Une femme artiste, voilà une bonne idée. Mais Niki de Saint Phalle n’est pas une « nana » comme les autres. La preuve… au Grand Palais.
En matière d’artiste moderne, Niki de Saint Phalle fait office de précurseur dans la forme et le fond. Féministe à fond, l’artiste tire à boulets rouges sur tout ce qu’elle crée et voit en grand … la femme du XX° siècle. De quoi nous attirer en masse au Grand Palais.
A l’affiche : Elle fait un peu peur avec sa carabine et son regard. Mais avec sa crinière flamboyante et ses manches griffonnées, Niki de Saint Phalle est un feu de joie à l’ art mi- pop mi- surréaliste. Elle nous aura, oui elle nous a eues. Elle vise juste, là où ça fait du bien pour les femmes.
Derrière la façade : Monter le grand escalier du Grand Palais signifie souvent entrer dans un autre monde. Cette impression prend nettement de son sens avec l’exposition Niki de Saint Phalle. A première vue, on avait tremblé devant ses premières oeuvres.

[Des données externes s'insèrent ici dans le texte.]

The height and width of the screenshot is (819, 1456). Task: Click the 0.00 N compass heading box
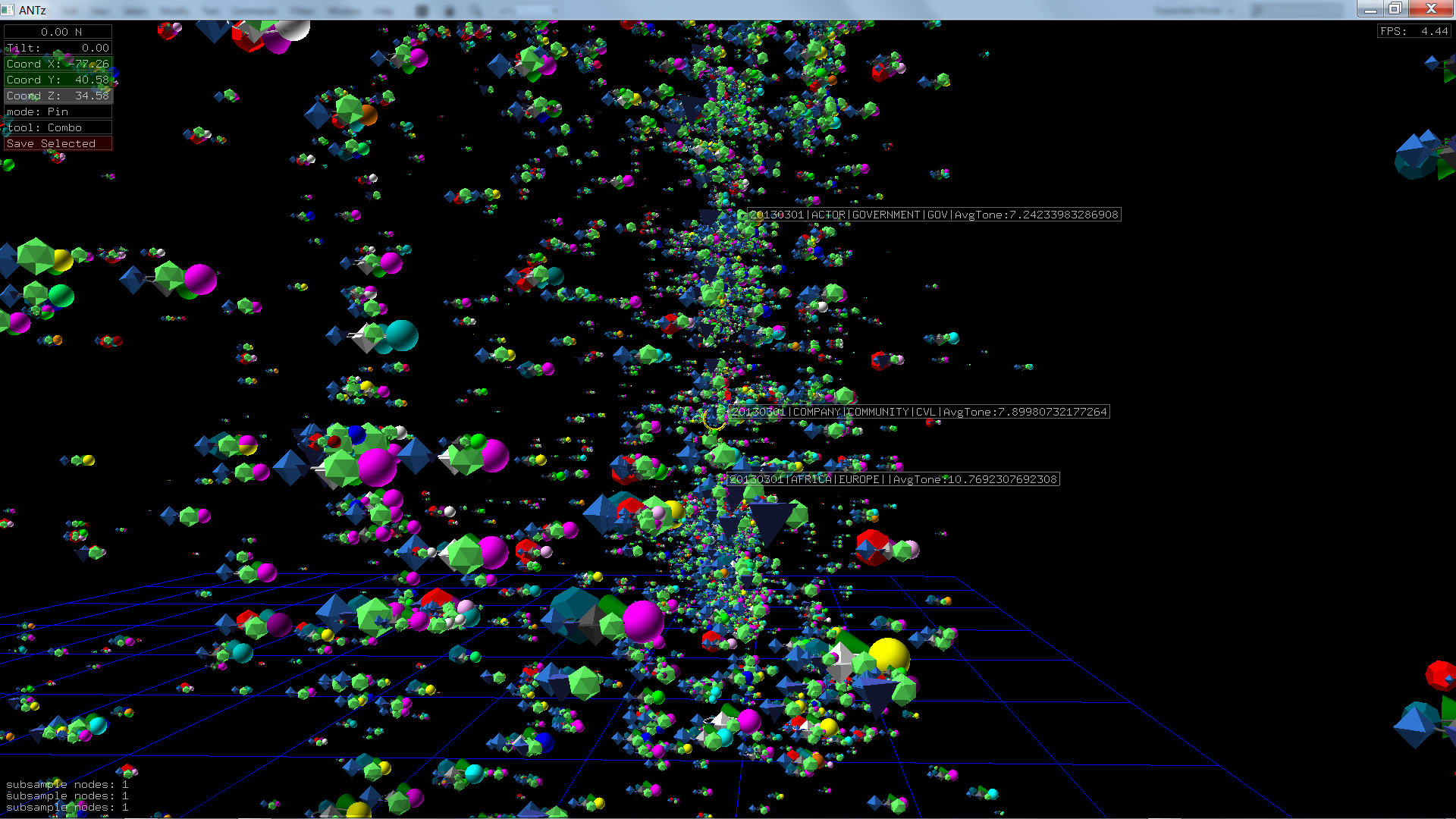[x=58, y=32]
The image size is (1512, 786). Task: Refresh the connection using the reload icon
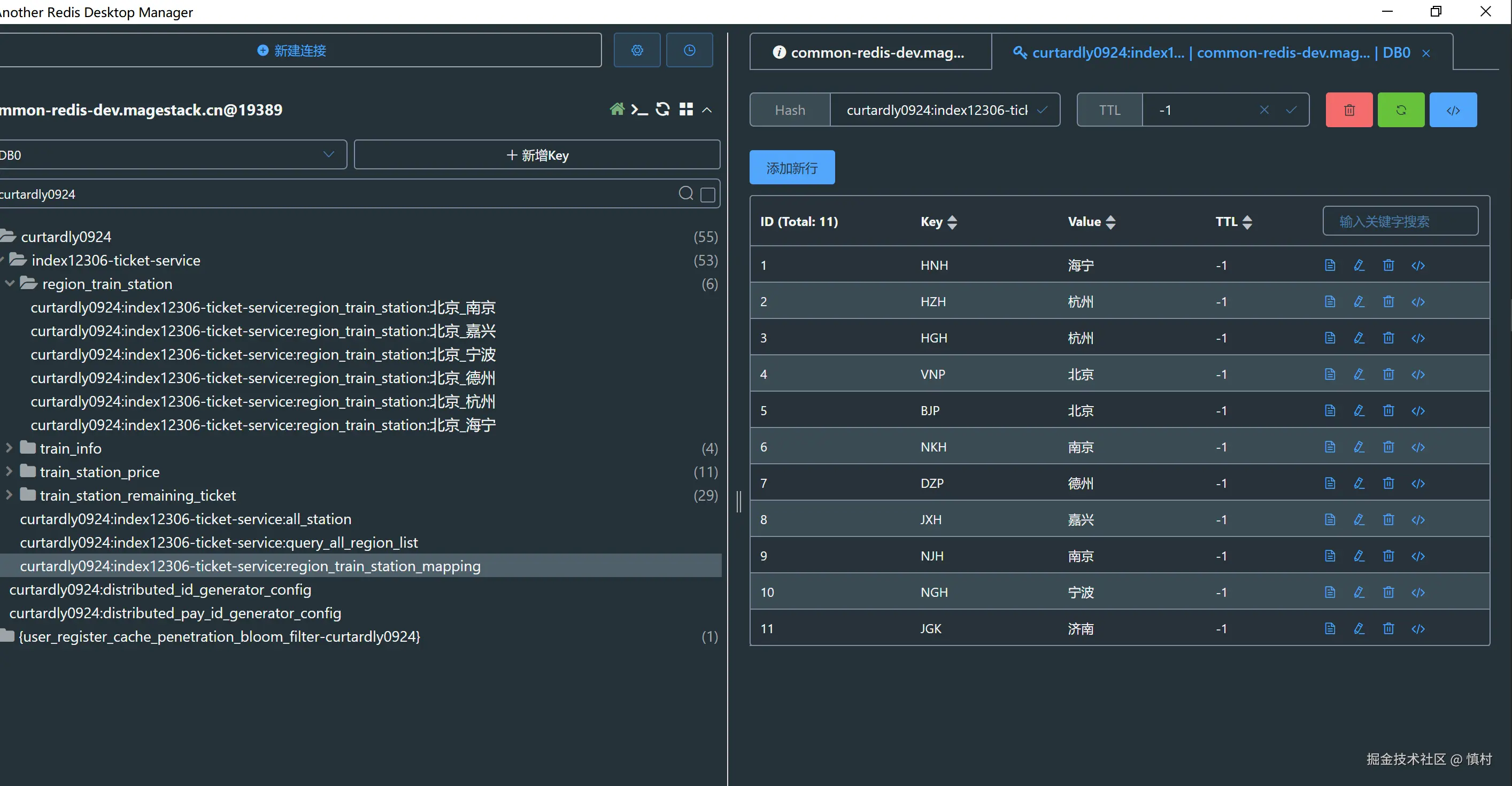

Clairement abstraites, les réalisations de la jeune Niki laissent le spectateur songeur. Car devant « Pink Nude in Landscape » ou « Nightscape », il est difficile de distinguer le paysage du nu. Quant au matériel, il semble que l’artiste soit une des créatrices du DIY avec son utilisation d’huile, plâtre, cailloux, grains de café, poterie, jouets ou … crâne de petit animal! Ce n’est qu’un avant-goût du côté noir de la plasticienne. La rencontre avec ses « copines » Eva ou Valentine fait aussi froid dans le dos. Mais ces mariées qui adoreraient Tim Burton montrent l’horreur des mariées, accouchements, prostituées avec leur look de sorcières. A se demander ce qui convient aux yeux de l’artiste, bien marquée par la lecture du Deuxième Sexe, et qui voulait une héroïne et hésitait entre George Sand, Jeanne d’Arc ou Napoléon en jupon !
Et si Alain Souchon rêvait de voir sous les Jupes des Filles, Niki de Saint Phalle dévoile ce qui se cache sous les jupons des mères avec son exploration du ventre de la génitrice. Une exploration à grande échelle de cette société matriarcale et de ses rêves présentée au Moderna Museet de Stockholm en1966 A la tête de ce nouveau régime, une seule race : les Nanas !
Ces Grâces d’un nouvel âge font les belles dans leur galerie des glaces. Ces femmes opulentes semblent danser sur un ballet de Chopin au milieu des nombreuses lettres d’amour stylisées envoyées à leurs amants. Tout cela est très éloigné des sculptures géantes de la routine de vieux couples, en forme de saynètes ironiques. Toujours à la recherche de nouvelles techniques, l’artiste séduite par la famille du Nouveau réalisme laisse exploser sa violence avec ses tableaux au tir. Mais, toujours rebelle, Niki de Saint Phalle décide à la fin de sa vie de s’affranchir des salles d’expositions classiques. Et c’est dans les parcs des quatre du monde, que la créatrice se plaît à poser ses totems et son crâne majestueux en Espagne ou aux Etats-Unis.
La cabeza très bling-bling évoque le mieux la générosité esthétique que l’artiste voulait laisser au plus grand nombre. Une exposition d’ une richesse esthétique et philosophique rares.